Pessoalmente, nunca diria "nós outros".


----------



## Istriano

Eu acho que interpretaria ''nós outros'' como ''a gente, mas não você'' (nós exclusivo)
[_Venha com nós outros! = Venha com a gente!_]

A Wikipédia diz:


> Em português, essa diferença se faz sentir entre os pronomes _nós_ (inclusivo) e _nós outros_ (exclusivo), e também entre _nós_ (inclusivo) e _a gente_ (exclusivo).



http://pt.wikipedia.org/wiki/Inclusividade_(linguística)


----------



## englishmania

> [Resposta] A expressão *nós outros*, como forma de referir o pronome *nós*,  não é comum no português de hoje, em nenhuma das suas variantes. Poderá  aparecer em transcrições de textos antigos, pois, como refere, trata-se  de uma forma antiga. Pêro Vaz de Caminha utilizou-a na sua Carta sobre o Achamento do Brasil, em 1500:
> 
> «Ali folgou ele e todos nós outros bem uma hora e meia»
> Em outras circunstâncias poderá ser utilizada com o obje(c)tivo de produzir um texto mais arcaico, ou apenas como jogo.
> O mesmo acontece com *vós outros*, igualmente em desuso.
> A par de *nós outros*, expressão que tem o sentido de *nós*, ocorre um grupo preposicional, ou seja, um conjunto iniciado por uma preposição, em que *nos* equivale a *em* + *os*, como na frase:
> (1) Segunda e terça, trabalho. Nos outros dias, descanso.
> Esta segunda possibilidade não ocorre com *vós outros*.
> As outras situações em que surja "nos outros", sem acento, equivalendo a *nós*, explicam-se de duas formas:
> a) são transcrições de textos antigos que respeitam a grafia e a acentuação dos originais;
> b) correspondem a erros ou lapsos, em que se não regist[r]ou, como deveria, o acento gráfico no pronome *nós*.
> 
> * Edite Prada*  :: 02/07/2007


ciberduvidas


----------



## uchi.m

Tem o original?


----------



## Laura Moosburger

Istriano said:


> Eu acho que interpretaria ''nós outros'' como ''a gente, mas não você'' (nós exclusivo)
> [_Venha com nós outros! = Venha com a gente!_]
> 
> A Wikipédia diz:
> 
> 
> http://pt.wikipedia.org/wiki/Inclusividade_(linguística)

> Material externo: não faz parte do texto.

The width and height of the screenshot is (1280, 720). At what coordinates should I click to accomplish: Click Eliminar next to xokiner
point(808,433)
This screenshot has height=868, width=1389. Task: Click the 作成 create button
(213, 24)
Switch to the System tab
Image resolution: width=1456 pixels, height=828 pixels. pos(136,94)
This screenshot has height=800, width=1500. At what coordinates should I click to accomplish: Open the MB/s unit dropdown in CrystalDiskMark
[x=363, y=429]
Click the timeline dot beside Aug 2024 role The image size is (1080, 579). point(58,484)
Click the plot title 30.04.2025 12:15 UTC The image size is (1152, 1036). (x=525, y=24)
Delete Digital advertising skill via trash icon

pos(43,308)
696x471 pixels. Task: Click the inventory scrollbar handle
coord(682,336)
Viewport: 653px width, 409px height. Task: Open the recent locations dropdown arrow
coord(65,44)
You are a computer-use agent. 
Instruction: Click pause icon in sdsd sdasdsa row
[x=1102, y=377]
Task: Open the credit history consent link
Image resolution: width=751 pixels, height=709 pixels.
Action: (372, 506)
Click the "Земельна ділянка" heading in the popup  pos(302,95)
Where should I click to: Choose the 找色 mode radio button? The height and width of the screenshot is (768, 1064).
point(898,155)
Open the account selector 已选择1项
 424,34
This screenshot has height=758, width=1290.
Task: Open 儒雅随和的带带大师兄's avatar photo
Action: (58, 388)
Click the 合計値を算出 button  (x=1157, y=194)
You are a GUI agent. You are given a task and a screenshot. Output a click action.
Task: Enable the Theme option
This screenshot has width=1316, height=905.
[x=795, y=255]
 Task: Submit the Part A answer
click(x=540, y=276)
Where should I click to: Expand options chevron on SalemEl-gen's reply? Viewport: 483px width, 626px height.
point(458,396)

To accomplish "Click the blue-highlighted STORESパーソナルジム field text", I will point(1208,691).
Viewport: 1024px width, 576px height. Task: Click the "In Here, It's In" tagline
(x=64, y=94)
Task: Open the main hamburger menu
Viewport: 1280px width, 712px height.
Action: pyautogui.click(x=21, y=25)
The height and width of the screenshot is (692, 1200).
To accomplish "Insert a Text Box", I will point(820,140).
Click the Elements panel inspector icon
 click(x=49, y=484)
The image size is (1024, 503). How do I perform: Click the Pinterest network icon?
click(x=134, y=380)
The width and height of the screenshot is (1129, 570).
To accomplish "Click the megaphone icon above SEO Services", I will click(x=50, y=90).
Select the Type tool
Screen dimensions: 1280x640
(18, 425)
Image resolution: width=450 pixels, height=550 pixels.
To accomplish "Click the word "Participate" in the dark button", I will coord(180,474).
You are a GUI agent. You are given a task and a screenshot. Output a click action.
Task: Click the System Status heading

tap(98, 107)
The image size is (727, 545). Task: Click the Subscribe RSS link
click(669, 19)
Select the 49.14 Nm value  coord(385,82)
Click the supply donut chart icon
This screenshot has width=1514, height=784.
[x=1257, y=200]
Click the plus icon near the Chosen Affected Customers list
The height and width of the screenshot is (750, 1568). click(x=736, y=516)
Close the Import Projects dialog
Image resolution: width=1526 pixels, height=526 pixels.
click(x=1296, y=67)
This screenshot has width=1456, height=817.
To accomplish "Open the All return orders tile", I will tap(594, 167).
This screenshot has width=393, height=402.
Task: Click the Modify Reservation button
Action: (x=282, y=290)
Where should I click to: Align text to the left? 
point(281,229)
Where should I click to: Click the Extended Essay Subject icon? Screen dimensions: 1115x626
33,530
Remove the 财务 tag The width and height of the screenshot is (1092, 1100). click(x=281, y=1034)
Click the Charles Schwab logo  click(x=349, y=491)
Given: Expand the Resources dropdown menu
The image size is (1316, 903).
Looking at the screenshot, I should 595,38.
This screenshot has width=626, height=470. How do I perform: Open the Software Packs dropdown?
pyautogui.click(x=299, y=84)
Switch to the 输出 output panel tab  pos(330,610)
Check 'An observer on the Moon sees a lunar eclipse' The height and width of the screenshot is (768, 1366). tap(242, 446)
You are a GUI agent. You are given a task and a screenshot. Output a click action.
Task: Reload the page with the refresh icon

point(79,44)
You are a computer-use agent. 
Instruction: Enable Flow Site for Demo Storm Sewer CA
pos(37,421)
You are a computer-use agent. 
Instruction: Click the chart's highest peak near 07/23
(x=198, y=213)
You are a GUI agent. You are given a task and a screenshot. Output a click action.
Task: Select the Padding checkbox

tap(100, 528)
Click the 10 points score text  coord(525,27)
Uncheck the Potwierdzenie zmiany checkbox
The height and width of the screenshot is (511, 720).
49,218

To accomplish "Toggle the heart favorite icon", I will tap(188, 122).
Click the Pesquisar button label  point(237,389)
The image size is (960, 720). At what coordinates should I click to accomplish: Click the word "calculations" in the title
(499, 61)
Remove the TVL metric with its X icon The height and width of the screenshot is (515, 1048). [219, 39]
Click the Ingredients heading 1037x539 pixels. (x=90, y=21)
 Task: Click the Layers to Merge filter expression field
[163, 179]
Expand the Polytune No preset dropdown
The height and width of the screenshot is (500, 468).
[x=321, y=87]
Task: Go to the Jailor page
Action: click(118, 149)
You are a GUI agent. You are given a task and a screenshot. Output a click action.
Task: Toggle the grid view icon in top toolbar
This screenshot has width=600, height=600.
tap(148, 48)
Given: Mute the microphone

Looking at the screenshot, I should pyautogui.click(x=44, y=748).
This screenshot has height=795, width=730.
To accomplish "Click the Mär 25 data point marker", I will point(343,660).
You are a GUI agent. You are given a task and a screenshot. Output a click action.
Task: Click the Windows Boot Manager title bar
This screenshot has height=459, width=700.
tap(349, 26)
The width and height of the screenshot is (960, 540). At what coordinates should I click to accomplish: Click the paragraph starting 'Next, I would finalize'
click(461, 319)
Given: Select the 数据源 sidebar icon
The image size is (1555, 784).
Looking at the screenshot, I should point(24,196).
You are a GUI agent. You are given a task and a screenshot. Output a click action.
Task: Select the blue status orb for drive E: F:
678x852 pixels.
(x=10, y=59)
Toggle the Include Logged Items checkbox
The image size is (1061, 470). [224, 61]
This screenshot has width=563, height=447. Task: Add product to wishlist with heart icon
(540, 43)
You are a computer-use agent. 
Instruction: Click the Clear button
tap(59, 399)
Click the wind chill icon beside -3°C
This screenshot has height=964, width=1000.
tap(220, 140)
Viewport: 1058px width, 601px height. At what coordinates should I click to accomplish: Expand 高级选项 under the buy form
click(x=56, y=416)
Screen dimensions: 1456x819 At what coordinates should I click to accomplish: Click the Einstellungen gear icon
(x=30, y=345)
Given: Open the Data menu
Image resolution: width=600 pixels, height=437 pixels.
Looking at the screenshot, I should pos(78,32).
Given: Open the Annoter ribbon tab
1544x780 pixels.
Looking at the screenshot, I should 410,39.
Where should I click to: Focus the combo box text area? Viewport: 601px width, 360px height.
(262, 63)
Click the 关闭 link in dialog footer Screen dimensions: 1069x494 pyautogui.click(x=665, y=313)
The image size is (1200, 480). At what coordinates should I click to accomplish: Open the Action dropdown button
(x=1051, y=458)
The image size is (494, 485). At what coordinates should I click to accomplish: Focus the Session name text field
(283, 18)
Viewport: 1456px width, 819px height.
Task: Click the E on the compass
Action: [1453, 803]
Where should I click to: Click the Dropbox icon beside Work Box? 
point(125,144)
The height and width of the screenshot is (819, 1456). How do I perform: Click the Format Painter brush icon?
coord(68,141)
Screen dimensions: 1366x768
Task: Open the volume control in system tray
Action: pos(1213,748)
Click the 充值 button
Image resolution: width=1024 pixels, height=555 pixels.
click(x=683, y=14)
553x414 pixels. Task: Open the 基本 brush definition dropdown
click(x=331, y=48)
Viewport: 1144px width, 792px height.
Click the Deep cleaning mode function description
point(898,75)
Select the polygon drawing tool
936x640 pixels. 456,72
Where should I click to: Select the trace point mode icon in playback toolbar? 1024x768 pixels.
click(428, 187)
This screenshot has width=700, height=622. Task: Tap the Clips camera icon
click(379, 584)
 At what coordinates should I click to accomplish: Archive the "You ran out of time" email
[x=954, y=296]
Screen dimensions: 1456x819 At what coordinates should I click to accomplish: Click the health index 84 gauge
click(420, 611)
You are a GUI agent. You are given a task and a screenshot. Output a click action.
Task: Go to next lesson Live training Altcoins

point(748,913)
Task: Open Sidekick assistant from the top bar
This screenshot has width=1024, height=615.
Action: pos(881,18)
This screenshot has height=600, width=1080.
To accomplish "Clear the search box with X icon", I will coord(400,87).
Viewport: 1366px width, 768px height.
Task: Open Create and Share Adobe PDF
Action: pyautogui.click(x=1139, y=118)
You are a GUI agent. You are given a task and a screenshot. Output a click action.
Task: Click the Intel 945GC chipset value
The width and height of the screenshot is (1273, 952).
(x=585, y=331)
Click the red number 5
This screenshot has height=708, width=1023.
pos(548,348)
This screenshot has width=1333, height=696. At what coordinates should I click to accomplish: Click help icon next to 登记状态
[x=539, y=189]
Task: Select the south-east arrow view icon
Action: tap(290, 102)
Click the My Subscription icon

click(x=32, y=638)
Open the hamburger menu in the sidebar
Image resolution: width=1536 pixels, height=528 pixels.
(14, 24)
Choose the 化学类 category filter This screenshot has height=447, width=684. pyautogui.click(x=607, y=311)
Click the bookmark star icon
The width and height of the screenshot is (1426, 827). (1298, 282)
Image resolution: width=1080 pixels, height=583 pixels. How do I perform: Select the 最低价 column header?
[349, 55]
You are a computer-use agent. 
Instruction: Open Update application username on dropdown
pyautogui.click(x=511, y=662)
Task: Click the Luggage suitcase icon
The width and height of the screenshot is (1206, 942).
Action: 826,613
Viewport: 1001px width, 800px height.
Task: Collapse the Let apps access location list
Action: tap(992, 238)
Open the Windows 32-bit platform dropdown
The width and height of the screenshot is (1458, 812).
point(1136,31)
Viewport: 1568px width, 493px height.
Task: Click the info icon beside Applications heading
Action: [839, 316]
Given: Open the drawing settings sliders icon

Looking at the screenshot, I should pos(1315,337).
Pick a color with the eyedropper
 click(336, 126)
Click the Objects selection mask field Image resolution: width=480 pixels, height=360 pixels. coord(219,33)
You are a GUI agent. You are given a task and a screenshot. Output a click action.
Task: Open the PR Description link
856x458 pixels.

Note que, no caso em questão, "nós outros" significa: "nós, _eles_ não".


----------



## GOODVIEW

Laura Moosburger said:


> Note que, no caso em questão, "nós outros" significa: "nós, _eles_ não".



Não me lembro de ter visto essa expressão usada em português, mas em francês ela é muito comum, _nous autres_.


----------



## mglenadel

Este "Nós outros" seria para significar que o autor faz a distinção entre nós (todos, inclusive os que não são materialistas teóricos) e nós (o autor e os materialistas teóricos, excluindo os outros), certo?


----------



## Istriano

A e B falando para C:

nós (A,B,C)
nós outros (A,B)

_Nós outros _foi substituído por _a gente_: http://www.scielo.br/scielo.php?pid=S0102-44501998000200006&script=sci_arttext


----------



## Laura Moosburger

mglenadel said:


> Este "Nós outros" seria para significar que o autor faz a distinção entre nós (todos, inclusive os que não são materialistas teóricos) e nós (o autor e os materialistas teóricos, excluindo os outros), certo?



Se entendi bem a sua formulação, não é bem isso, não. "Nós outros, materialistas convictos" quer dizer, "nós que, apesar de sermos materialistas convictos, ainda temos de aprender a ser materialistas, pasme, com um teólogo protestante do início do século XIX"; ou seja, a distinção parece referir-se mais especificamente a "nós outros, materialistas convictos" por oposição a certos materialisas - como ilustra o teólogo protestante alemão do início do séc. XIX - que, apesar de não se declararem como tais, são fundamentalmente tão materialistas que até mesmo nos instruem (a nós que somos convictos) acerca desse materialismo...


----------



## okporip

Istriano said:


> A e B falando para C:
> 
> nós (A,B,C)
> nós outros (A,B)
> 
> _Nós outros _foi substituído por _a gente_: http://www.scielo.br/scielo.php?pid=S0102-44501998000200006&script=sci_arttext




Pode até ser, mas o caso em questão nao tem a ver com isso (Boris Schnaiderman não está se pronunciando sobre a falta de convicção materialista de seus leitores, mas opondo um "nós, os materialistas convictos" a um "ele, teólogo protestante alemão").


----------



## okporip

Laura Moosburger said:


> Se entendi bem a sua formulação, não é bem isso, não. "Nós outros, materialistas convictos" quer dizer, "nós que, apesar de sermos materialistas convictos, ainda temos de aprender a ser materialistas, pasme, com um teólogo protestante do início do século XIX"; ou seja, a distinção parece referir-se mais especificamente a "nós outros, materialistas convictos" por oposição a certos materialisas - como ilustra o teólogo protestante alemão do início do séc. XIX - que, apesar de não se declararem como tais, são fundamentalmente tão materialistas que até mesmo nos instruem (a nós que somos convictos) acerca desse materialismo...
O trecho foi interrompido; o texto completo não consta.